Whenever a consumer requests a resource, the request goes through a series of caches, eventually terminating at the service hosting the resource. If any of these caches can satisfy the consumer request, the cache uses its local copy, saving the origin server and downstream caches from the burden of processing the request. For example, in the following figure, a consumer makes a request for a resource that is served by a server. In between the consumer and the server are a series of caches. Any one of these caches may satisfy the consumer’s request without the request hitting the origin server.

Effective caching allows you to optimize this request-response path in a number of ways.

  1. Reducing bandwidth by reducing the number of network hops required to satisfy a request.
  2. Reduce latency by satisfying requests closer to the client.
  3. Reducing server load by allowing caches to serve requests.
  4. Increasing robustness by allowing caches to serve content, even if the origin server is unavailable.

To take advantage of these benefits, the origin server must choose effective caching behaviour using HTTP headers. By setting appropriate headers, the server indicates which responses can be cached, by whom, and for how long.

Making Responses Cacheable

By default, GET responses with a status code of 200, 203, 206, 300, 301 or 410 may be stored by a cache.
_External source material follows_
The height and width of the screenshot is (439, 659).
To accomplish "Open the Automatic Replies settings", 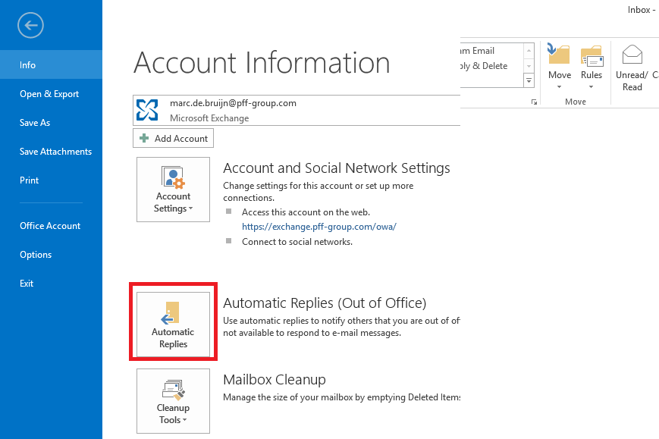I will tap(173, 321).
The origin server can override this default setting appropriate Expires and Cache-Control headers.

Expires Header

The Expires header tells the cache whether they should serve a request using a cached copy of the response, or whether they should retrieve an updated response from the origin server. This header is specified as an absolute expiry time for a cached representation. Beyond that time, the cached representation is considered stale and must be revalidated by the origin server.
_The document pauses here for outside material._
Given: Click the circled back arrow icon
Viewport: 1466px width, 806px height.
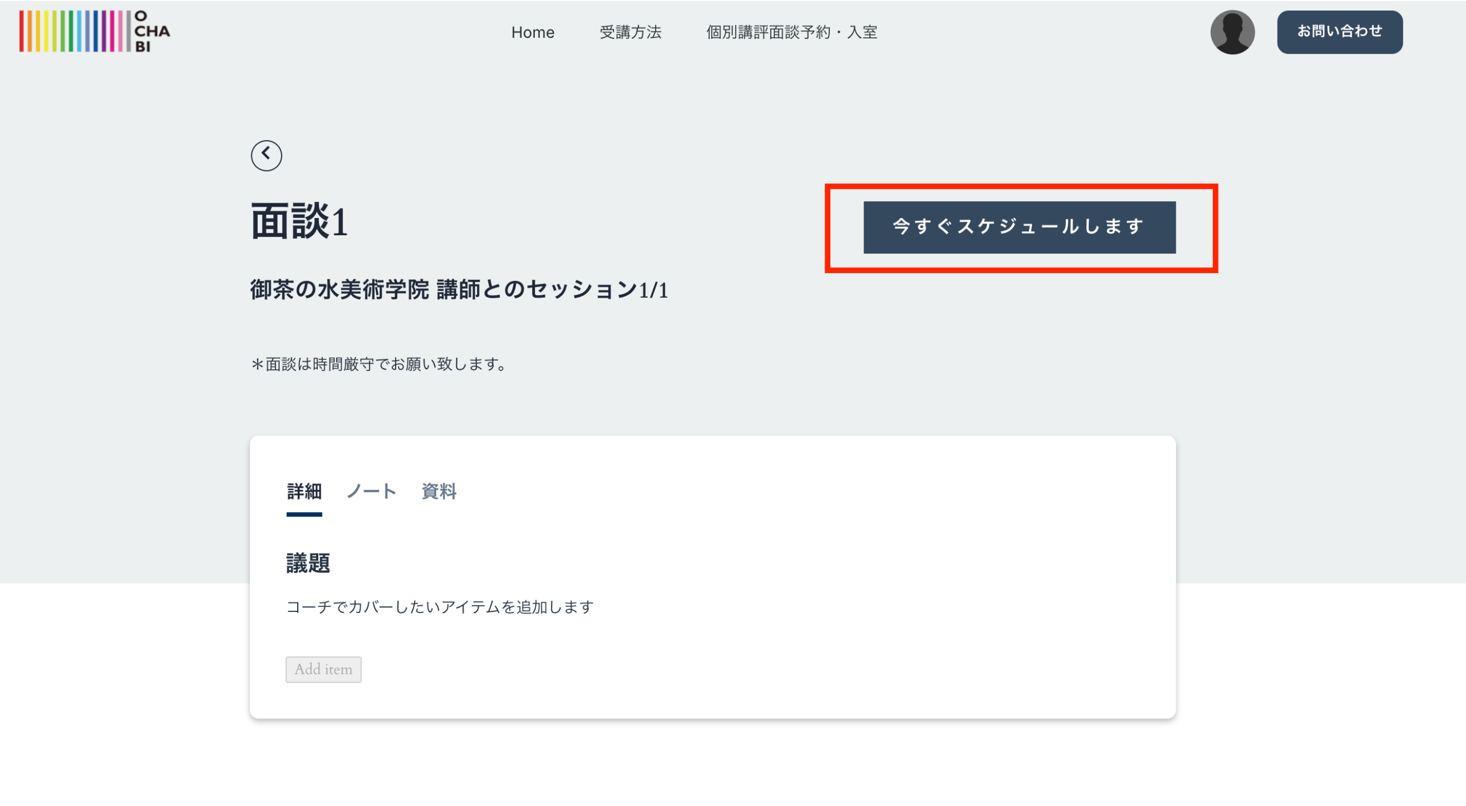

Generally speaking, you set late expiry times (up to one year in the future) for resources that do not change frequently, and set short expiry times for resources that change frequently. To indicate that a resource representation has already expired, set the Expires header equal to the Date header, or to 0.

As a rule, if you can determine an absolute expiry time for a response, set the Expires header appropriately.

Cache-Control Header

The Cache-Control header determines whether a response is cacheable, by whom, and for how long. The origin server specifies this behaviour using directives. A directive can make a normally uncacheable response cacheable, or cacheable responses uncacheable.
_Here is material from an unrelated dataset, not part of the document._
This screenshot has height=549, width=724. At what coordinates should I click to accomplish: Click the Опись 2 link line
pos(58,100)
  • public: indicates that the response may be cached, even if it would normally be non-cacheable.
  • private: indicates that the response may be cached by local (typically browser) caches only.
  • no-cache: indicates that caches must revalidate responses with the origin server on every request.
  • no-store: indicates that content is uncacheable by all caches.

In addition to controlling whether or not a response is cacheable, the Cache-Control header allows you to set the expiration time of a resource.

  • max-age: gives a time to live of the resource in seconds, after which any local and shared caches must revalidate the response.
  • s-maxage: gives a time to live of the resource in seconds, after which any shared caches must revalidate the response.

Lastly, the Cache-Control header can specify when a response must be revalidated by the origin server. This can be enormously useful in balancing strong consistency with reducing bandwidth and latency.

  • must-revalidate: indicates a normally uncacheable response is cacheable, but requires a cache to revalidate stale responses before using a cached response. This forces revalidation requests to travel all the way to the origin server, but an efficient validation mechanism on the server will prevent complex service logic from being invoked on each request.
  • proxy-revalidate: similar to must-revalidate, but applied only to shared caches.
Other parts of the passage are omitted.